Wednesday, March 28, 2007

Links of the day

What's So Special About Debt-Financed Dividends?...the author questions the rationality of same, and I agree...if your company has cash in the bank, then pay dividends; otherwise you have no basis to pay dividends...

Wolfowitz is right on corruption..."At the heart of what Wolfowitz is doing is a campaign against corruption. Fighting corruption and poor governance is vital in the fight against poverty. After all, if money goes to Swiss bank accounts rather than building roads or providing vaccines, how do the poor benefit? Wolfowitz's work has involved, for example, banning 58 firms and individuals from competing for World Bank contracts, and the removal of World Bank staff who have acted corruptly. Where countries have failed to tackle corruption, money has been withheld. This is the right strategy for the Bank"...amen!...
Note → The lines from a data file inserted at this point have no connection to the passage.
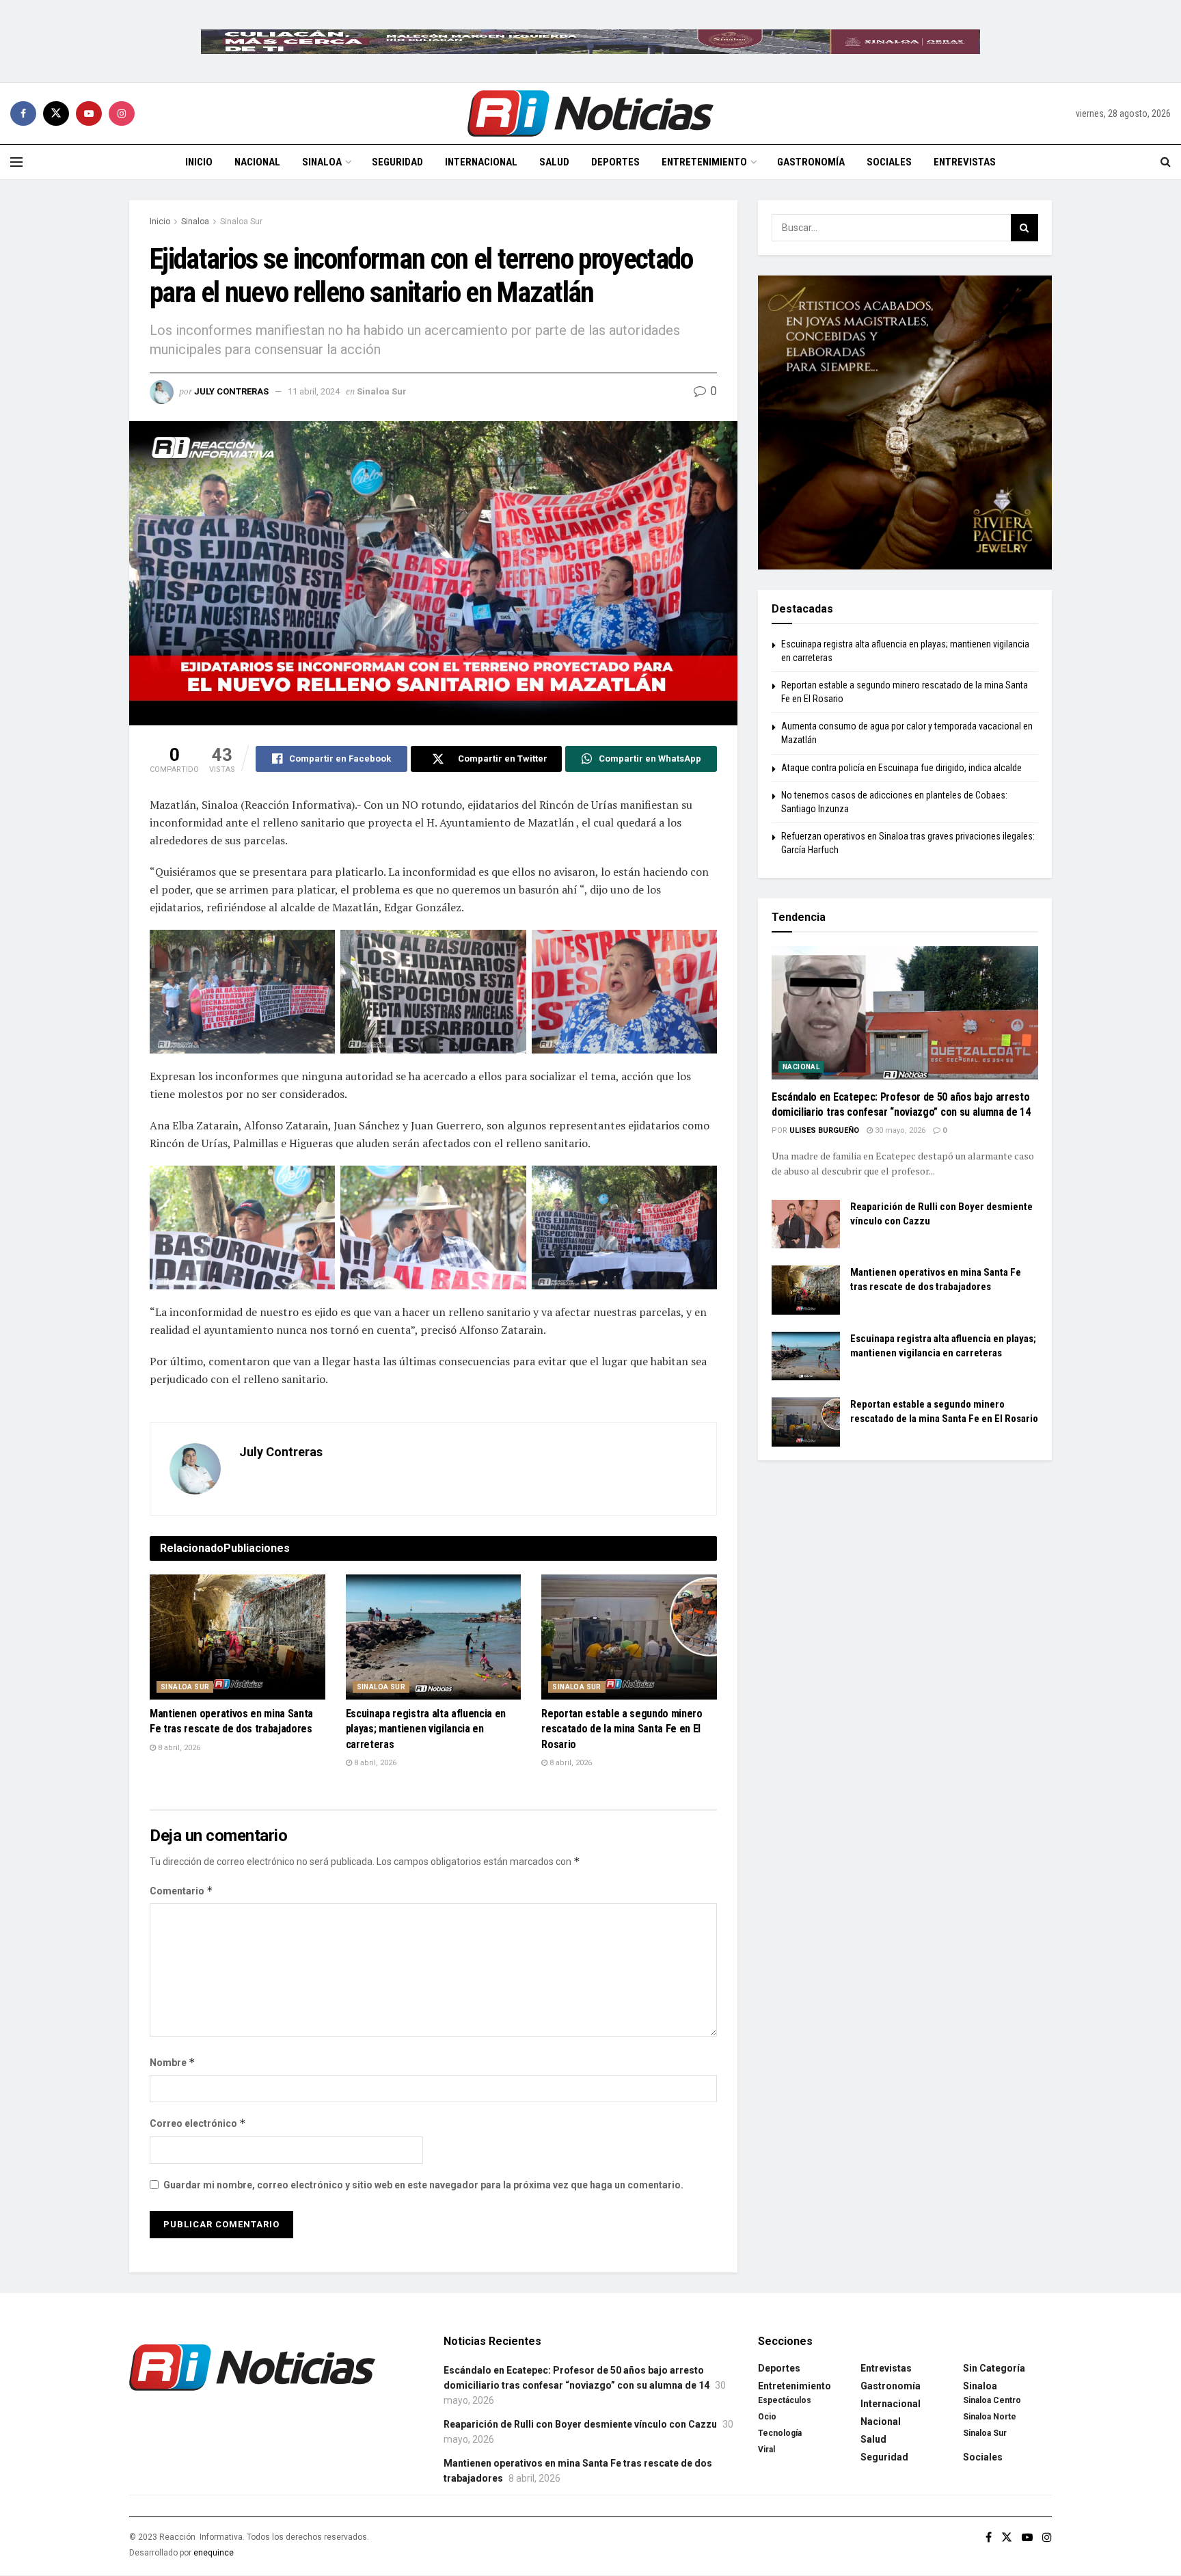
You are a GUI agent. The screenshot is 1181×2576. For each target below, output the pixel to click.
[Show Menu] (16, 162)
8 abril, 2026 (178, 1747)
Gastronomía (811, 162)
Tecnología (780, 2433)
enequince (213, 2553)
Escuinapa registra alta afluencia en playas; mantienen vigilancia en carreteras (426, 1729)
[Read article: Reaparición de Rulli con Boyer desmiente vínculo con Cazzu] (806, 1224)
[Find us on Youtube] (89, 113)
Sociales (889, 162)
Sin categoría (994, 2368)
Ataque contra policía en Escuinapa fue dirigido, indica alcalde (901, 767)
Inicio (199, 162)
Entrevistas (965, 162)
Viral (766, 2449)
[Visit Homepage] (590, 113)
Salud (554, 162)
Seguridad (397, 162)
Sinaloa (322, 162)
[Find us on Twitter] (56, 113)
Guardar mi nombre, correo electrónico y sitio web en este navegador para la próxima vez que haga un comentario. (423, 2184)
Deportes (615, 162)
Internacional (481, 162)
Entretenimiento (704, 162)
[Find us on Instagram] (122, 113)
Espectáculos (784, 2400)
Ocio (767, 2416)
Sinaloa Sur (241, 221)
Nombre (172, 2062)
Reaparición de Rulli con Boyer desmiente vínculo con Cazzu (580, 2424)
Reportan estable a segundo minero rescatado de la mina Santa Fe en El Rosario (621, 1729)
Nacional (257, 162)
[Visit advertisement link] (590, 41)
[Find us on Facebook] (23, 113)
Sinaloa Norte (989, 2416)
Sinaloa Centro (992, 2400)
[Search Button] (1165, 162)
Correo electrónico (198, 2123)
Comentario (181, 1890)
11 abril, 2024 (314, 391)
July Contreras (231, 391)
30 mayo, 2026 (899, 1130)
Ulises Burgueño (824, 1130)
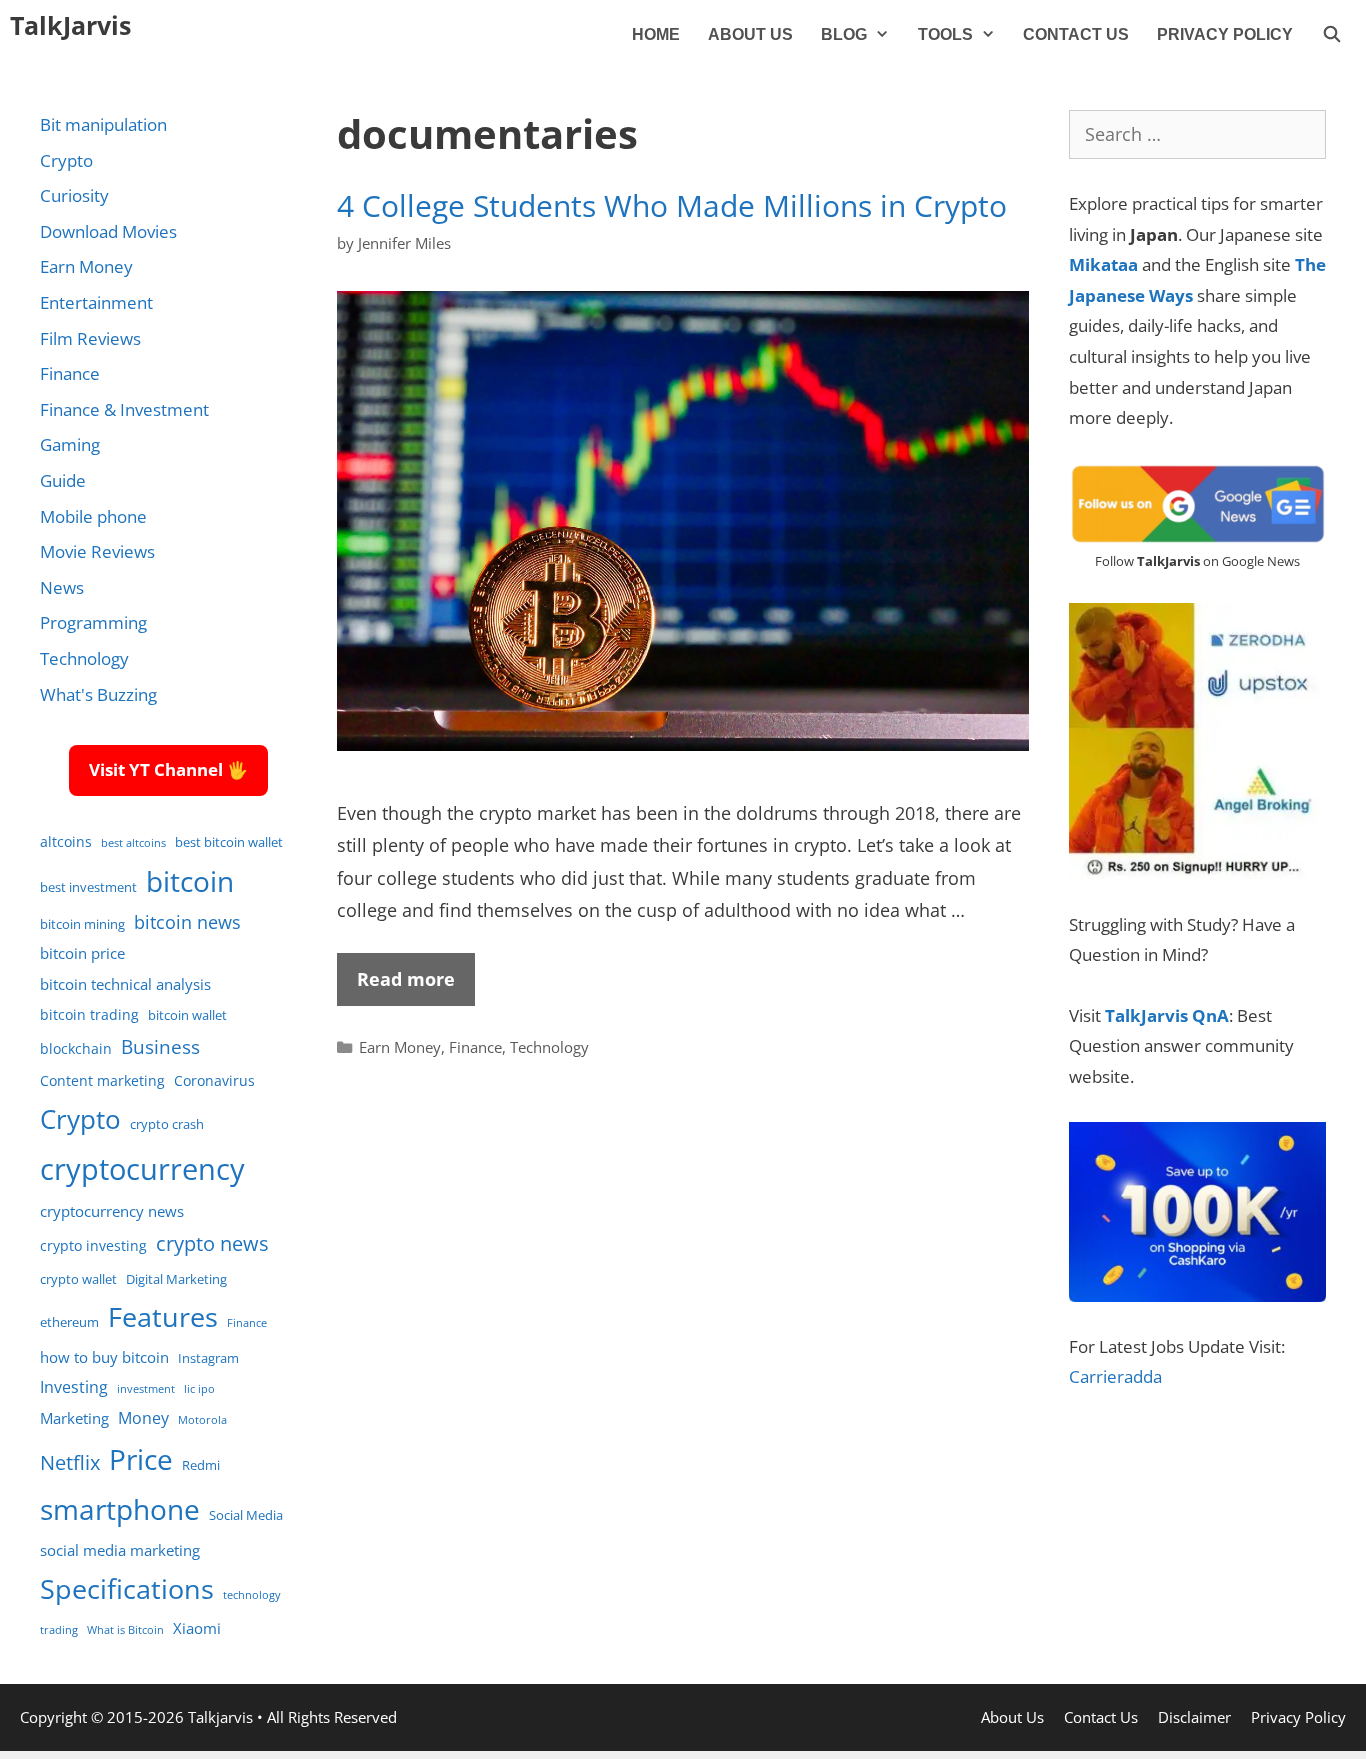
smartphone (120, 1509)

e-coli gets its day in the sun...the Adam Smith Institute Blog points to an MIT study that proceeded as follows: "I
ntrigued by the prospect that a single piece of DNA is really all an organism needs to harvest energy from light, the researchers inserted it into E. coli. They found that the microorganisms synthesized all the necessary components and assembled them in the cell membrane, using the system to generate energy. "All it takes to derive energy from sunlight is that bit of DNA," says Ed Delong, professor of biological engineering at MIT and author of the study"...amazing...as the ASI blogger points out, "it could be that we're about to acquire a new way to turn sunlight into power"...exciting stuff...

Is There a Science of Success?...Arnold Kling discusses a book The Science of Success (SOS)...which promotes management advice made up of five "dimensions":

1. Vision

2. Virtue and Talents

3. Knowledge Processes

4. Decision Rights

5. Incentives

interesting...

The Fraud in the Housing Bubble...nice summary of the issues by Beat the Press...

Truck Shipment Slowdown Confirms Weakening Consumer Spending..." U.S. trucking shipments declined by 1.7 percent in February compared with a year earlier, an industry trade group said. The American Trucking Associations, in a monthly report released Monday, said shipments have declined on a year-over-year basis for eight straight months. Its truck tonnage index rose 1.6 percent from January, however. Because more than two-thirds of all manufactured and retail goods in the U.S. are carried by truck, the industry is considered an important economic bellwether."